John Van Allen
His father died before he reached adulthood and he lived with siblings in the Albany house of his widowed mother.
He does not appear to have married but was a member and pewholder of the Albany Dutch church.
He was in the shipping business with his brother, Barent Van Allen. In keeping with a frequent Albany practice, John was the mariner and Barent the skipper and businessman. These Van Allen brothers appear to have lived together in a first ward house on State Street and also owned vacant lots in the city. In 1790, their property was attended by eight slaves.
Beginning in 1765, he was elected assistant alderman for the first ward. He was active in committee work and appears to have rented space on the new city docks. He also was a member of an Albany militia company.

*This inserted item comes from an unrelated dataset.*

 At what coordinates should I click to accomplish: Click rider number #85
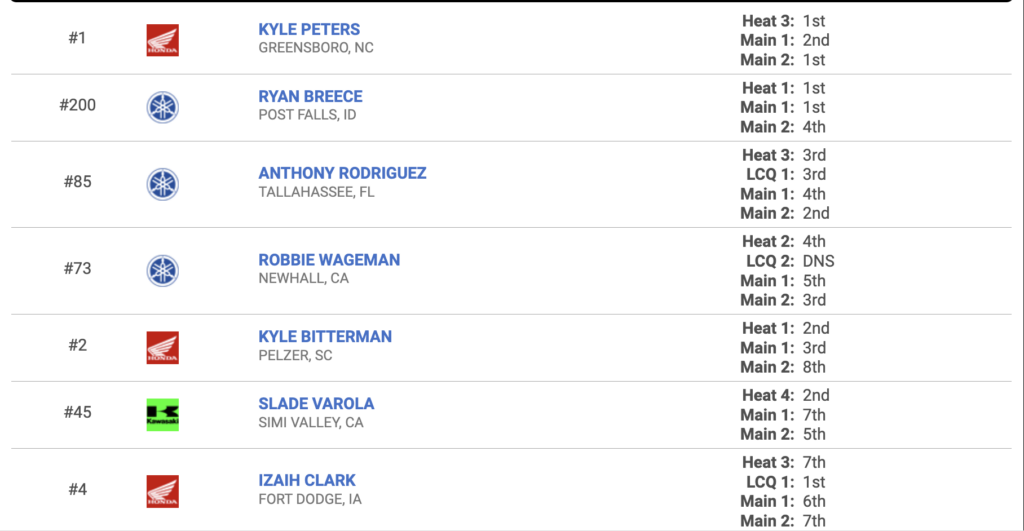tap(78, 182)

In 1766, he joined other Albany businessmen in signing a document protesting the Stamp Act. With the outbreak of hostilities in 1775, this native son would have been expected to support the crusade for American liberties. But as a sloop captain and a possible flight risk, he soon fell under the scrutiny of the Albany Committee of Correspondence. By the summer of 1776, he had been identified as "disaffected to the cause of America," refused to sign the Association, was disarmed, and then branded as "dangerous to the state." Although he later relented, he was forced to provide security for his behavior. However, after the war, he received a land bounty right in conjunction with an Albany miltiia regiment.
After the war, John Van Allen was in his fifties and more involved in real estate transactions.
John Van Allen died late in December 1797 at the age of sixty-three. He was buried in the Dutch church plot.